On entendra encore parler de l’affaire Titus Edzoa qui a pris une autre tournure. Le procès en cassation de l’ancien Secrétaire général à la présidence, Titus Edzoa et de Michel Thierry Atangana son directeur de campagne s’ouvre le 16 octobre prochain à la cour suprême. On a encore en mémoire, les images pathétiques de l’ancien Secrétaire Général à la Présidence lors de son séjour à l’hôpital général de Yaoundé. Période à laquelle l’état de santé de Titus Edzoa s’était dégradé et son physique avait pris un coup. Durant son séjour hospitalier, il avait fait des déclarations selon lesquelles leurs conditions d’internement dans les geôles du Secrétariat d’Etat à la Défense (SED) laissent à désirer.

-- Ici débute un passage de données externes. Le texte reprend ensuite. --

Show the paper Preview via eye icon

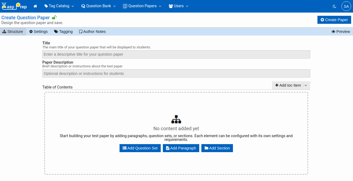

Condamnés à 15 ans de prison ferme chacun, depuis octobre 1997 et en appel en 1999, Titus Edzoa et Michel Thierry Atangana sont poursuivis pour détournement de fonds publics, notamment la somme de 30 millions de francs CFA. Les avocats des deux accusés estiment que le lieu d’incarcération de leurs clients devrait être à la prison centrale de Kondengui et non au Sed. Dans la mesure où ils sont jugés par des tribunaux civils et non militaires. Aussi, les faits qui leur sont reprochés relèvent uniquement de la compétence pénale.
Pourtant ce 20 avril 1997, lorsque Titus Edzoa annonce sa démission de ses fonctions de ministre de la santé publique et sa candidature à la présidentielles d’octobre 1997, nul ne peut encore se douter à cet instant que ce sera le début de la descente aux enfers de l’ancien médecin et vieil ami du chef de l’Etat. En attendant le verdict, les regards sont tournés vers la cour suprême.